Landing two was better than landing one, and landing three was better than number two. I suppose the third landing I performed was of sufficient quality to allow my instructor to hop out, wish me luck, and send me on my way back to the start of the runway for my first solo.
On my initial call-up to ground control, I forgot to identify as a student pilot on my first solo, fortunately the taxi was quite long and I had plenty of time to rehearse the proper radio phraseology when I needed to call tower.
With clearance, I accelerated onto 28L, mixture to full rich, transponder to alt, max power, and off I was into the air, alone.
The first circuit was of adequate quality, unlike previous patterns with my instructor, tower didn’t give me too much grief on an extra 50-100ft deviation from established pattern altitude. Then again, I told them I was a student pilot on my first solo, so they were gentle. That first solo landing felt harder than I would have liked it, but not bone-shattering.
Tower chimes in over the radio “737 Golf Mike, nice landing, turn left at Delta, taxi via Zulu.”
I’m a little uncertain what pleasantries are allowed over the radio, so I readback the instructions and go through my post-landing flow, and start taxiing back to the start of the runway for circuit number two, alone. In hindsight, I should have been much more gracious over the radio, but I was very much in serious-mode for the duration of the solo flight.
When I arrive back at the hold short line for 28L, I notice that I didn’t lean my mixture in my post-landing flow. Fortunately I needed to wait for another plane to land, so I had plenty of time to run through everything to make sure everything was in proper configuration prior to my next take-off.
Circuit number two was much smoother as was landing number two. Afterwards my instructor informs me that landing number two I had “greased it” which is pilot lingo for a gentle landing that won’t terrify your mom.
As I turn off the runway to taxi back, I make sure I get my post-landing flow correct and start back to the start of 28L. Another well executed take-off later and I’m back up in the air somewhere between 600 and 700ft.
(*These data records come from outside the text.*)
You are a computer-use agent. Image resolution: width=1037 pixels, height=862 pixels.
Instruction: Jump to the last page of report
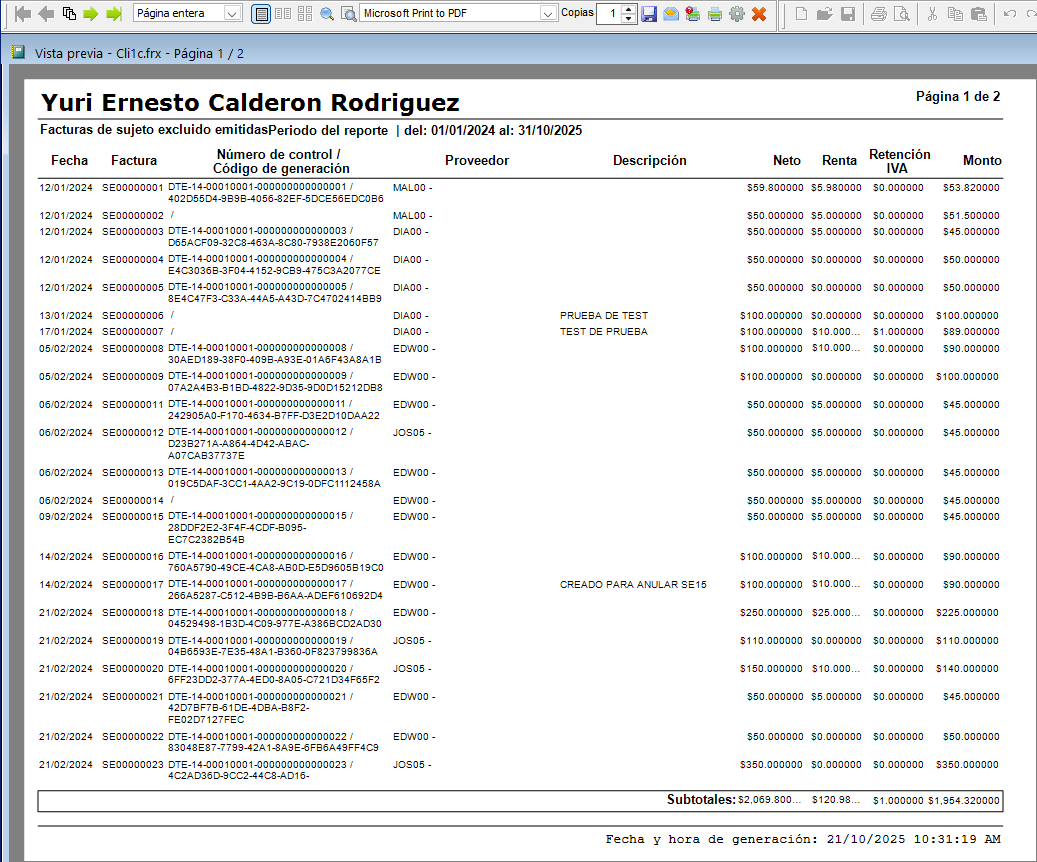pos(114,13)
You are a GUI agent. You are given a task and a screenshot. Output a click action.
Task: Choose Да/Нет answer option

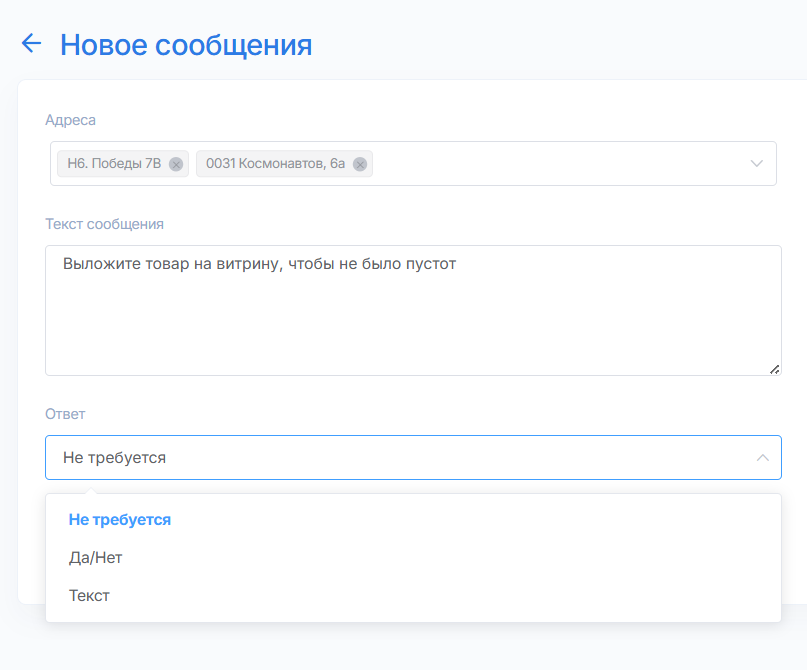tap(96, 558)
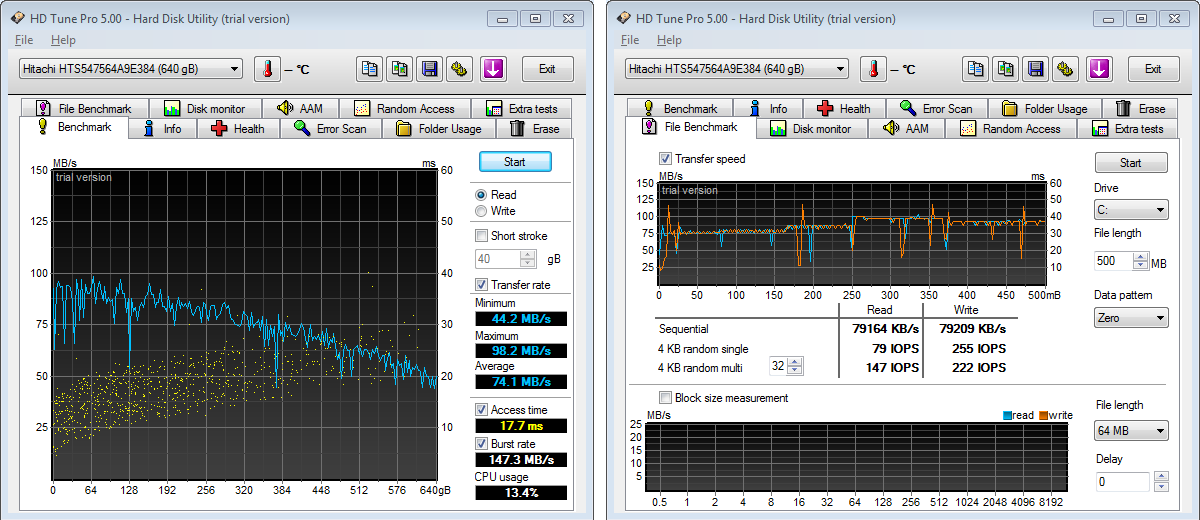The height and width of the screenshot is (520, 1200).
Task: Open options gear icon in left window toolbar
Action: click(459, 69)
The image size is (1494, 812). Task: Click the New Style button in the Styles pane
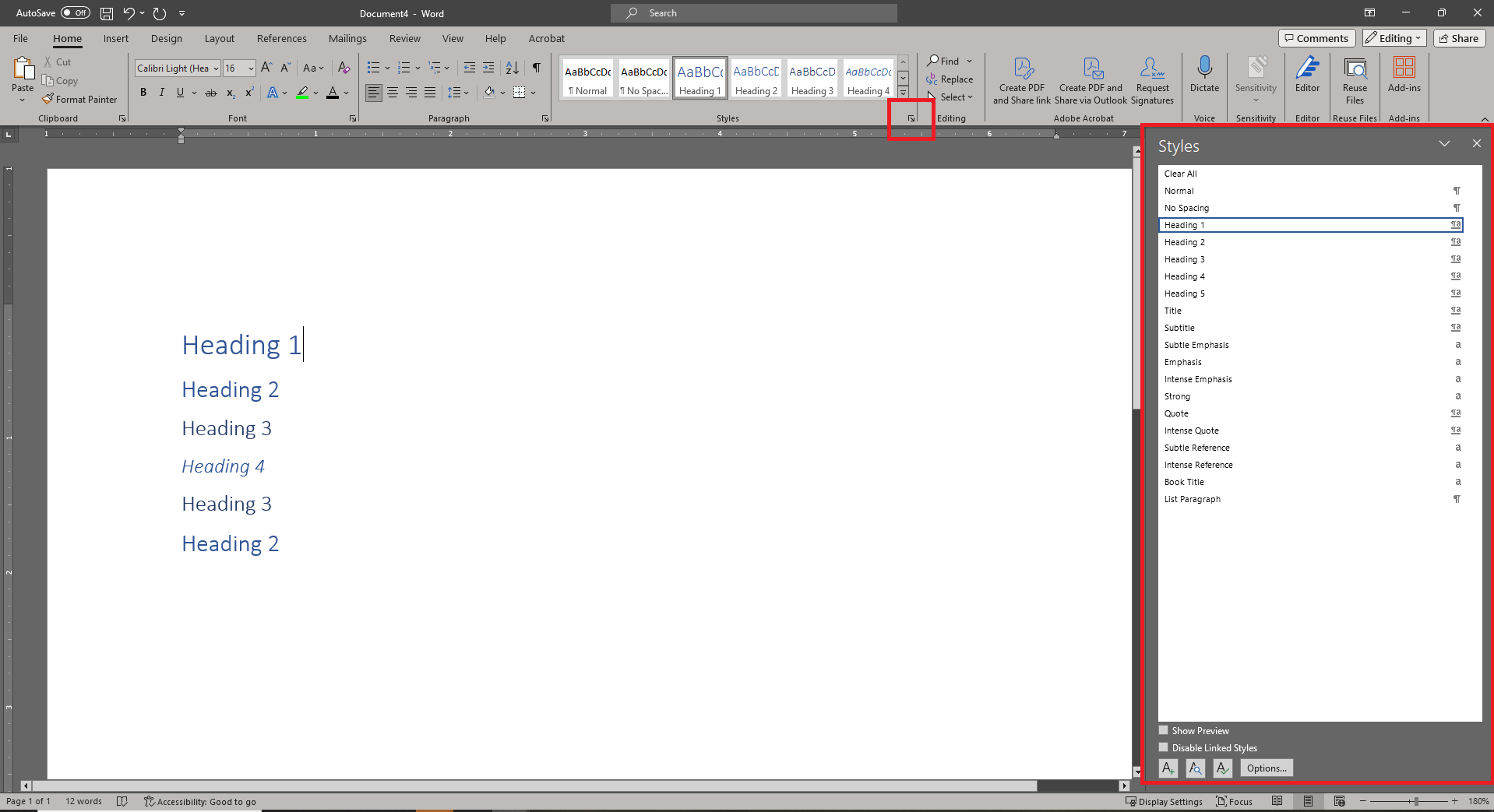coord(1168,768)
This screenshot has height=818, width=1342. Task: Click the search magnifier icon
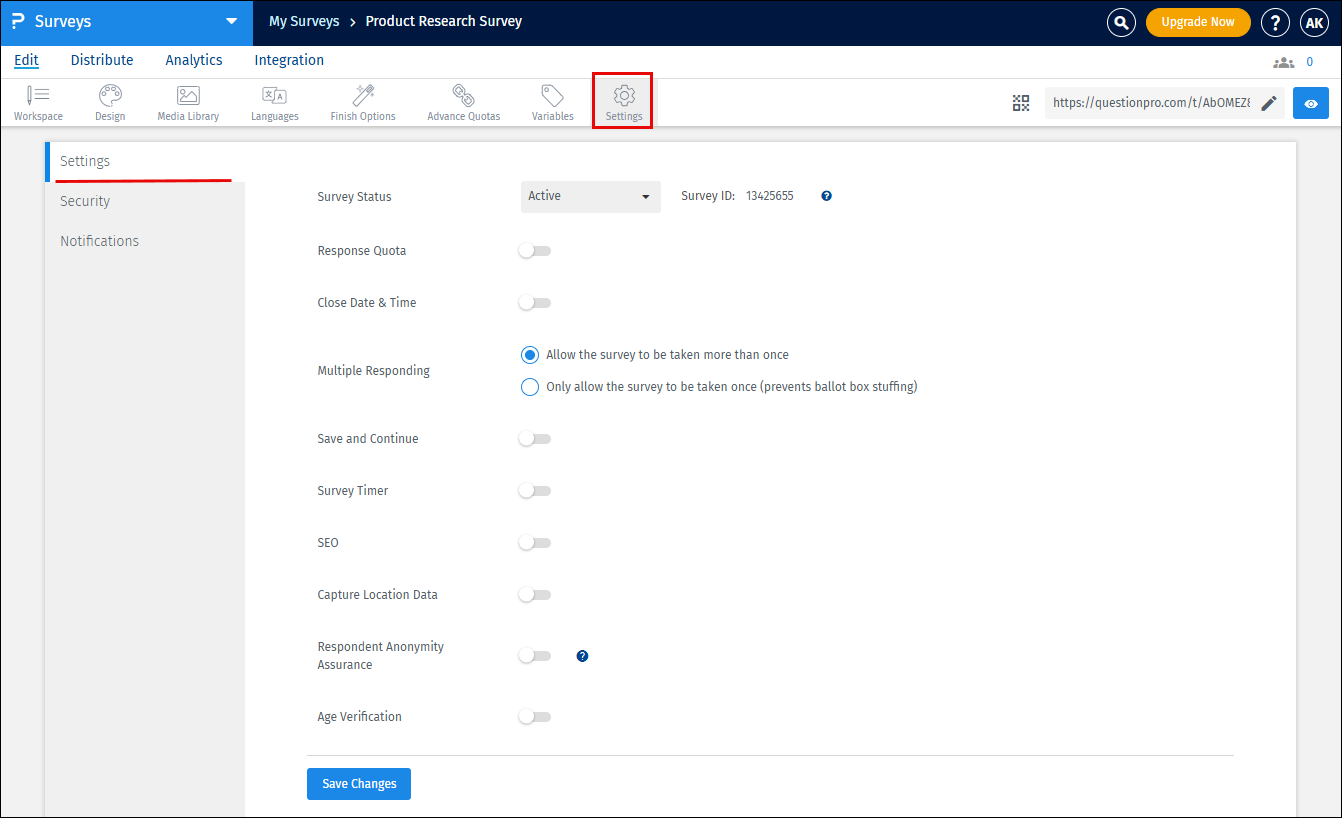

As I come start my final approach, some light and variable winds give me a little bit of jostling that I wasn’t expecting, pushing me a little more left than I wanted. In previous lessons with my instructor, I’ve had a habit of not recognizing a good time for a go-around. Without him there my palms got sweaty as I noticed the nose yawwing from centerline and my airspeed wasn’t where it should have been. “Hoping” the ground would eventually meet me wasn’t the situation I wanted to be in by myself.
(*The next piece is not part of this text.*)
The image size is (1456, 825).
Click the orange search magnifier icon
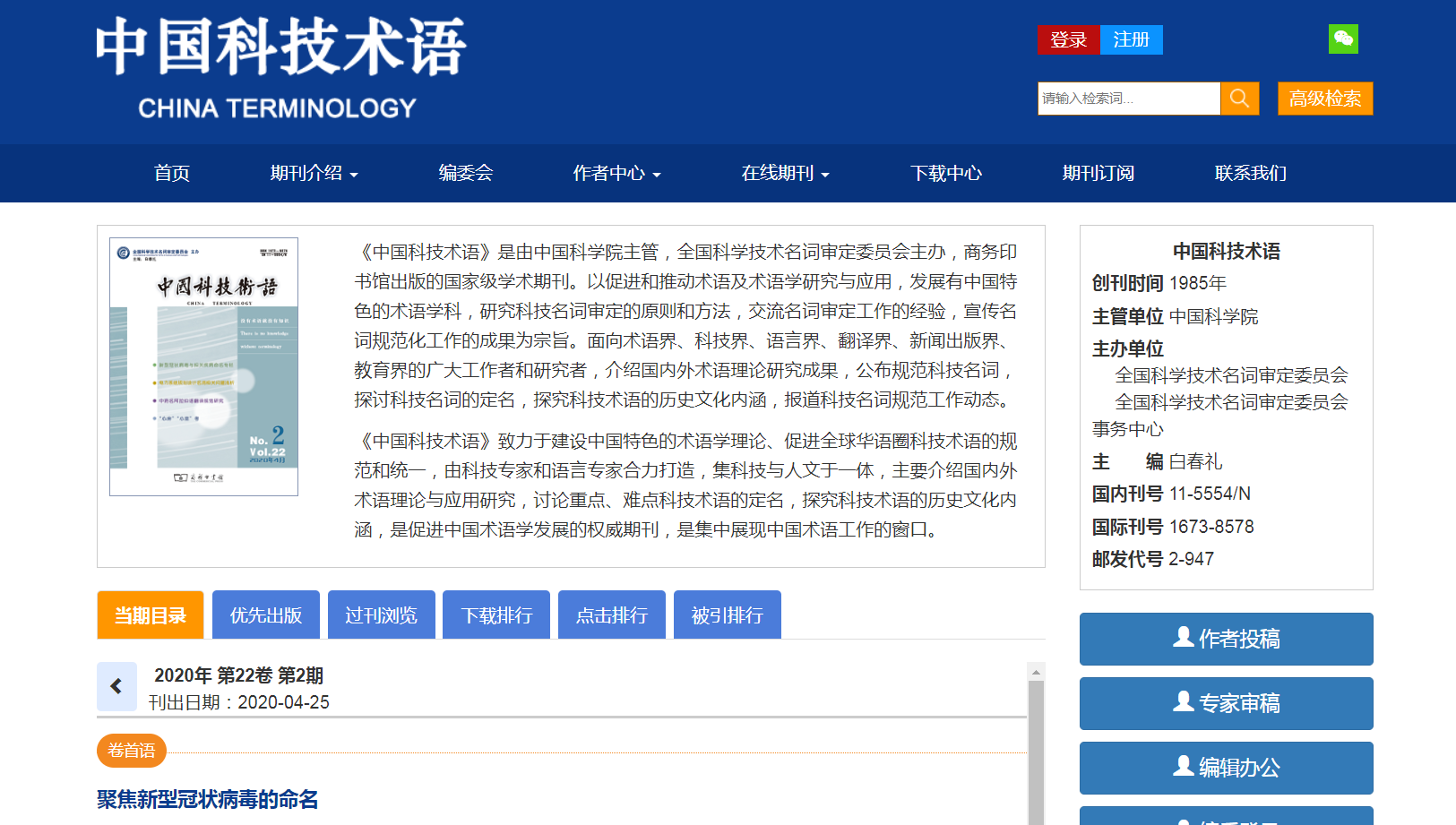[1239, 99]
“No way” I think and cram the throttle in initiating a go-around.
In the following circuit I become hyper-focused on making sure this landing is perfect. I need to get to work and my instructor has another lesson, also I’m not ego-less and I didn’t want to go-around twice in a row (that was really the biggest factor in my mind).
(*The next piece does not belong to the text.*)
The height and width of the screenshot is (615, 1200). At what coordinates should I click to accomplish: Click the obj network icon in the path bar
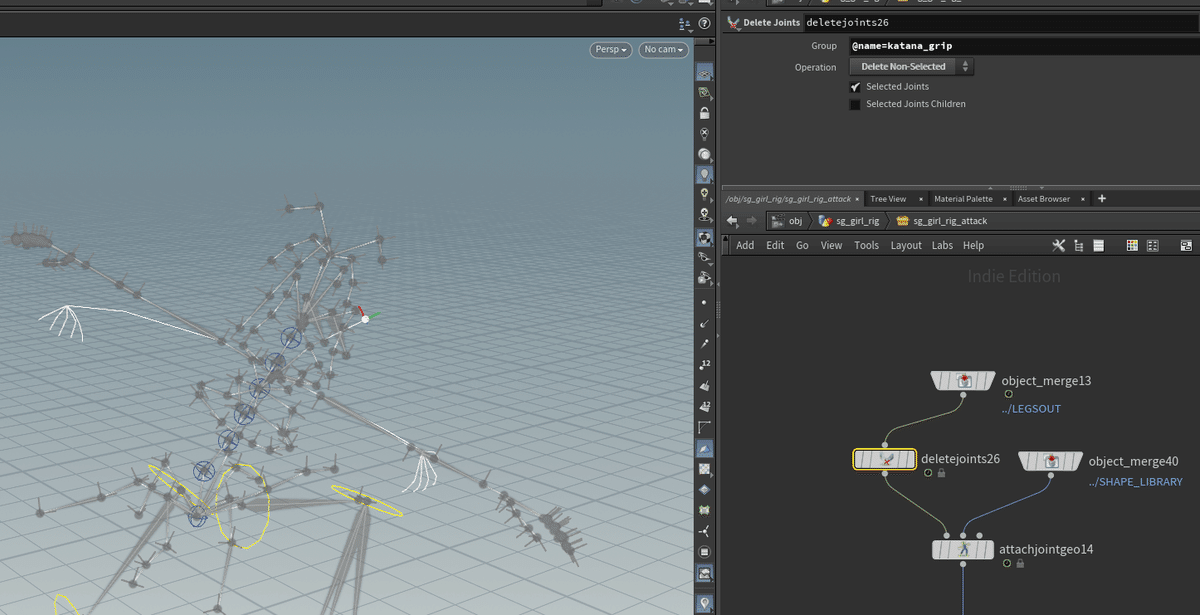point(777,220)
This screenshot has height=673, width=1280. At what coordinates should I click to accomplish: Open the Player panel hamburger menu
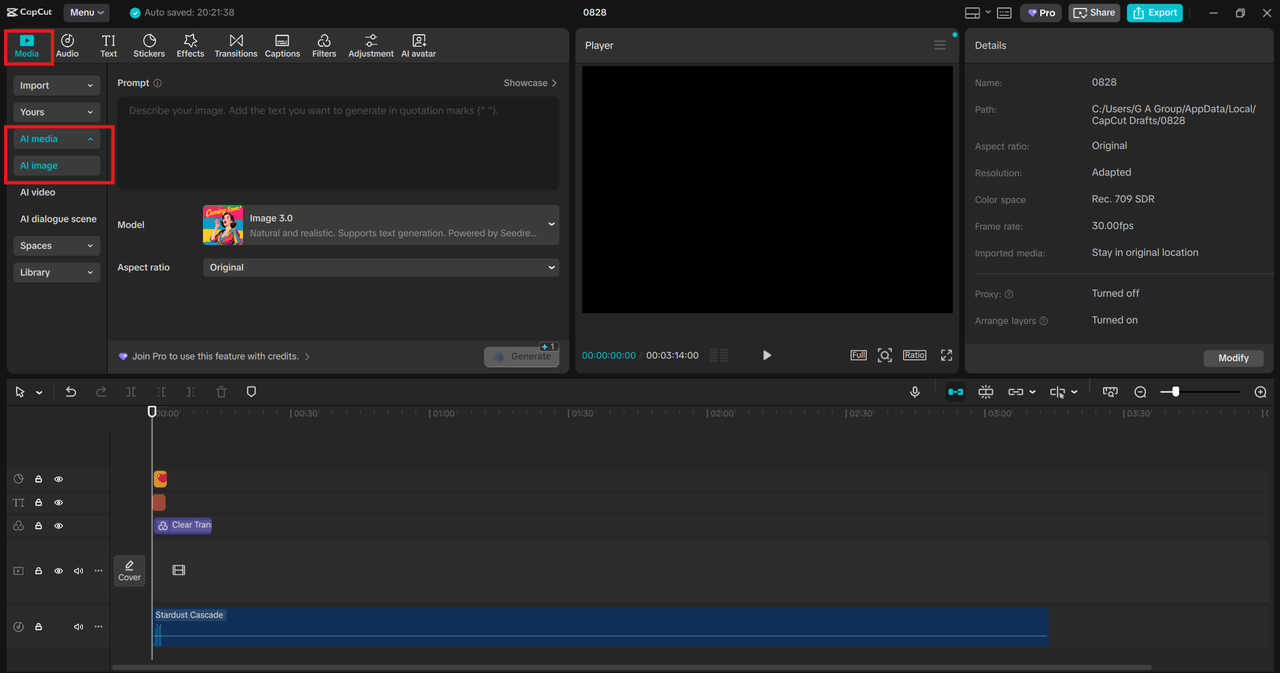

The final landing was a little bit harder than landing number two, but still acceptable. I think my roundout is too high, causing my flares to be executed too high, but I can keep working on that in the future.
I was done for today, taxied back to parking, shut down the plane, and finally started to come out of serious-mode. The elation that I had heard about started to hit me after I relaxed from the flying.
I made it in one piece, the Ugly Duckling made it in one piece, and my instructor seemed pleased with the flight.
A few photos later, we head back to the office to fill in my log book on my own for the first time, and cut up my t-shirt (tradition).
There wasn’t much time to revel in my emotions, I had to hustle off to work.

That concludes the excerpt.